O CC é que me admira, mas já se descobriram fenómenos incríveis sobre as pes soas, que passam despercebidas durante anos. As entrevistas dele deixam uma sensação esquisita, pois custa a acreditar que uma pessoa possa mentir durante tanto tempo e tão bem.
Estou curiosa de ver o que acontece depois de sair o acordão.

Não acredito que os juizes todos tenham maquinado isto tudo. Há-os muito sérios e devem ter trabalhado 12 horas por dia. Não lhes queria estar na pele.

Mário disse...

A propósito de juízes, fiquei com uma admiração muito grande pela Juíza Ana Peres. Não lhe queria o lugar nem a missão, mas admiro-a por a ter "sofrido" com decência, classe, sentido do dever e - é minha opinião - imparcialidade nas várias fases do julgamento.
Aliás, rematou com chave de ouro quasndo pôs em sentido o advogado histriónico de CC.

Anónimo disse...

Como advogado, fiquei chocado com as cenas que alguns dos meus colegas disseram. Alguns, porque outros houve que mantiveram a calma e até pediram desculpa pelo comportamento dos seus clientes. O facto de haver muita emoção não explica, por exemplo, o tom e o conteúdo de algumas intervenções, pesporrentes e revanchistas. Estou à espera de ver o que a Ordem tem para comentar.
João Pedro

Paulo M disse...

Pode-se culpar a justiça portuguesa por ter demorado tantos anos a julgar este caso, deve-se julgar o Estado por ter criado condições que permitiram o que aconteceu na Casa Pia e, quem sabe, noutros lugares oficiais ditos seguros paras crianças.
Uma coisa é certa, por mais que se grite, ainda ninguém logrou demonstrar que Ana Peres e o resto do colectivo dos juizes não decidiram de acordo com o Direito e com isenção e imparcialidade. Esta guerra jornalistica assusta, pois dá a entender que se pressionm os Tribunais Superiores e isso é grave ainda antes de decidirem.
O mais importante é que houve vitimas e para elas e por elas, sejam da Casa Pia ou de outra qualquer casa, temos de garantir que a história não se repete.
Não vi nem vou ver o site do Carlos Cruz, mas uma coisa é certa, nesse site só está o que ele seleccionou. A convição dos juízes não foi objecto de selecção por nenhum arguido no processo, felizmente.

Mário disse...

Depois de ver ontem o Prós e Contras, designadamente as intervenções de Carlos Cruz, Marinho Pinto e Daniel Oliveira, fiquei convencido: houve um enorme embuste judiciário e quem cometeu os crimes terão sido outros senhores, eventualmente: Charles Cross, Ferrari Diniz, George Ritual, Bye-Bye, Hugh Marshall, Manuel Abrdepois... sendo Gertrudes apenas o nome do sistema de Gestão de Tráfego Urbano de Lisboa.

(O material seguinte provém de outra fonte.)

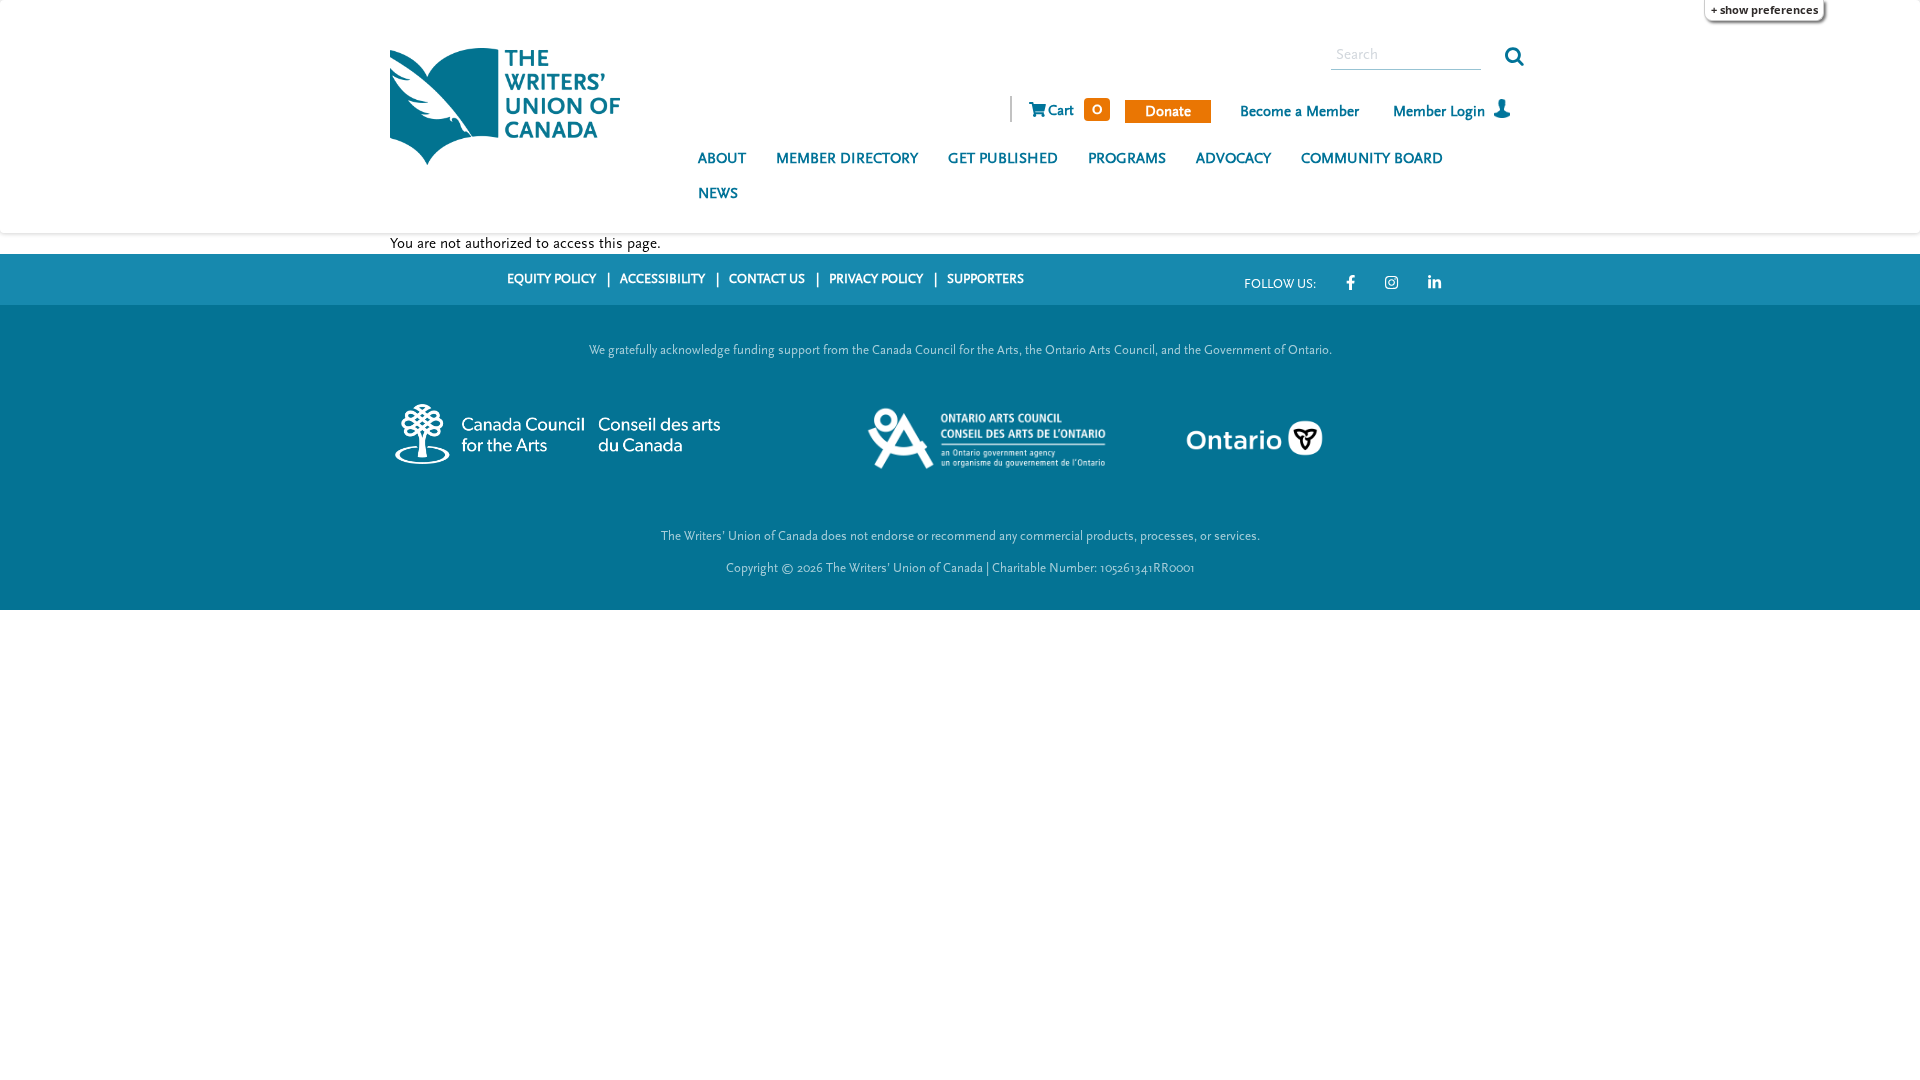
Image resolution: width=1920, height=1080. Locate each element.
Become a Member (1299, 111)
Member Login (1439, 111)
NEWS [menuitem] (718, 193)
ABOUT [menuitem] (722, 158)
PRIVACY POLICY (876, 279)
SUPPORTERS (985, 279)
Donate (1168, 111)
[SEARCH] (1514, 55)
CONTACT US (767, 279)
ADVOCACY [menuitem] (1233, 158)
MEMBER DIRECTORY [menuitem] (847, 158)
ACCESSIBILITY (662, 279)
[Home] (512, 104)
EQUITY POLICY (551, 279)
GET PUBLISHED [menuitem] (1003, 158)
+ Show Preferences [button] (1764, 9)
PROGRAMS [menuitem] (1127, 158)
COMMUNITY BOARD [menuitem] (1372, 158)
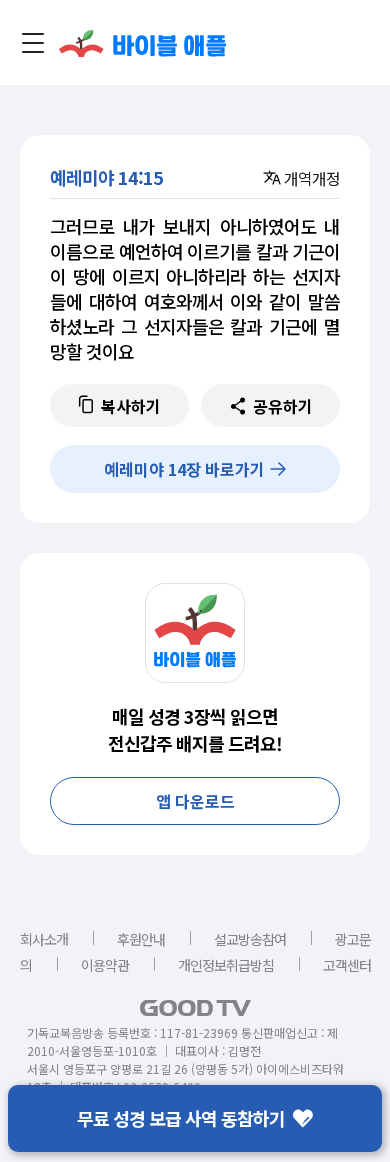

É um pouco como as obras de Shakespeare, que não foram escritas por Shakespeare mas por um homem que viveu na mesma data e, curiosamente, no mesmo local, e que se chamava, curiosamente, também Shakespeare...

Virginia disse...

Boa, Mário.

Se o assunto não fosse tão sério, era mesmo de desatar à gargalhada.

O bastonário Sealife Chicken é um ser abjecto na comunicação social, não sei como é que pode representar a classe dos advogados.

O Charles Cross tb estava bastante menos brilhante.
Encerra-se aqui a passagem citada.